Я не знала, что он пишет.

А никто не знал. Даже его издатель. Дерьмо он, а не писатель. Тошнотворный, претенциозный. Сама не пойму, как могла заинтересоваться таким типом, как он. И жить с ним.

А почему ты перестала играть на фортепиано?

Я и сама не заметила, как это вышло. Отчасти…

Бернат же не бросил скрипку.

Я бросила фортепиано, потому что главной в нашем доме была карьера Берната. С самого начала. Еще до рождения Льуренса.

Обычное дело.

Не лезь ко мне со своим феминизмом, я говорю с тобой как с подругой. Не подкалывай меня, договорились?

Но ты не думаешь, что в вашем возрасте развод – это…

Ну а что? Если ты слишком молод, то ты слишком молод. Если ты слишком старый, то – слишком старый. Да и не старые мы вовсе. У меня целая жизнь впереди. По крайней мере, полжизни, так?

Ты слишком взвинчена.

Это объяснимо: в этом процессе развода и раздела, где все было заранее просчитано, Бернат среди прочего потребовал, чтобы квартиру она оставила ему. Вместо ответа она взяла его скрипку и выбросила в окно. Уже спустя пару часов она получила заявление мужа о нанесении серьезного вреда имуществу и побежала к своему адвокату, а тот выбранил ее, словно ребенка: это не игрушки, сеньора Пленса. Все очень серьезно. Если вы хотите, я возьмусь за это дело, но вы должны будете следовать моим рекомендациям.

Да если я еще раз увижу эту долбаную скрипку, то снова выброшу в окно – и пусть меня сажают.

Так мы не договоримся. Вы хотите, чтобы я вел ваше дело?

Естественно, за этим я и пришла!

Что ж, вы можете ругаться с ним, ненавидеть его и даже бросать тарелки в его голову. Тарелки – но не скрипку! Это очень серьезная ошибка!

Я хотела сделать ему больно.

И вам это удалось. Причем самым идиотским образом, извините за прямоту.

И он изложил стратегию защиты, которой она должна была следовать.
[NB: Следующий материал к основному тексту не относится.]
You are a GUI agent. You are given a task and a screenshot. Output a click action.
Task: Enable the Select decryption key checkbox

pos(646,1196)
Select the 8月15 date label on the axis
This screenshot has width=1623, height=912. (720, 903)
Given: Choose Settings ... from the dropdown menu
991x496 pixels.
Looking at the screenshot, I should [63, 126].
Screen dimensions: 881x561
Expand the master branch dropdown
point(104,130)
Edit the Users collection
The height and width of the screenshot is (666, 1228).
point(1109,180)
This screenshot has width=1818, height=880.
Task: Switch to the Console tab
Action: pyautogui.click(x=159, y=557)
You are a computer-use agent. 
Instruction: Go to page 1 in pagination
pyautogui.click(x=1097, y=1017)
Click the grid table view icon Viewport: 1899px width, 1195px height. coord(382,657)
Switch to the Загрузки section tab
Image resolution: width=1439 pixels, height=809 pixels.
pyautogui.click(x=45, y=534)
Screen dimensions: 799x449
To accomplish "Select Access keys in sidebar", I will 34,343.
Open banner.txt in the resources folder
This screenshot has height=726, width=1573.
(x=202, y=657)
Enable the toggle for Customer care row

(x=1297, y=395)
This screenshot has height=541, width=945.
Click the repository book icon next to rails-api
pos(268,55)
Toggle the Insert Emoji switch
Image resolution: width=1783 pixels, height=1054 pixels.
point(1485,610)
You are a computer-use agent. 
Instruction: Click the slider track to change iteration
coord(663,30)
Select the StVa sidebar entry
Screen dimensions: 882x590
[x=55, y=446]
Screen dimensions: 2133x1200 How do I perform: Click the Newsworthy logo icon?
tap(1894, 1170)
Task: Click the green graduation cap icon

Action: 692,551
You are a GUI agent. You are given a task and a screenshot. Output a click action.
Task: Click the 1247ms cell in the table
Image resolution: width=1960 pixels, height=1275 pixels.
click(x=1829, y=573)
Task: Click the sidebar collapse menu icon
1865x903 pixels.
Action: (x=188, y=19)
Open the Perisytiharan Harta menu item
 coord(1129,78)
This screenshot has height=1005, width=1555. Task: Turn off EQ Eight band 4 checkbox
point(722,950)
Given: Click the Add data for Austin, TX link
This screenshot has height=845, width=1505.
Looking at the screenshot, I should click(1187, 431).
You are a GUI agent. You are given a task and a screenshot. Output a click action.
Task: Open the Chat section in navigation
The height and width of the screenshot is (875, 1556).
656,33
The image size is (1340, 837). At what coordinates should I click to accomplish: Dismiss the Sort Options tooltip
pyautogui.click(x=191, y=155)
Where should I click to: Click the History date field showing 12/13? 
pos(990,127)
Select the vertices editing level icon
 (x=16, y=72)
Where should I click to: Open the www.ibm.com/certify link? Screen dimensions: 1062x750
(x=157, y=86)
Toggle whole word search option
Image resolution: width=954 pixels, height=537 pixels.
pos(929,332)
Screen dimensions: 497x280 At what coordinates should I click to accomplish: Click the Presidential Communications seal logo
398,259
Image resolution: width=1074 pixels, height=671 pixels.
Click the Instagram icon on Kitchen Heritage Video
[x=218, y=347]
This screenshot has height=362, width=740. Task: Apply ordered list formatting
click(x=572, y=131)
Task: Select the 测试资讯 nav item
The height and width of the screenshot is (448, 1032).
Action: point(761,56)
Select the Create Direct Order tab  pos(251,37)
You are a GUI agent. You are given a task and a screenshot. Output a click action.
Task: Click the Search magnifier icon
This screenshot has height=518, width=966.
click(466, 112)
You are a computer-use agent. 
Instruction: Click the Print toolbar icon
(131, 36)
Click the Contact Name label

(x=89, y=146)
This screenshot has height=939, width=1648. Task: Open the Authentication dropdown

А сейчас я рассказываю о всех своих бедах, потому что ты моя лучшая подруга.

Плачь, не стесняйся, дорогая. И тебе станет легче. Я знаю.

Судья – женщина – приняла во внимание все ее доводы. Только подумай: как несправедливо бывает правосудие! Ей всего лишь вчинили штраф за повреждение скрипки. Она его не заплатила и платить не собирается. А инструмент четыре месяца лечили на улице Баге, но, мне кажется, он все равно звучит не так, как прежде.

Хороший инструмент?

Еще бы! Французская скрипка конца девятнадцатого века из Мирекура. Тувенель! [141]

Почему ты не потребуешь, чтобы она выплатила тебе штраф?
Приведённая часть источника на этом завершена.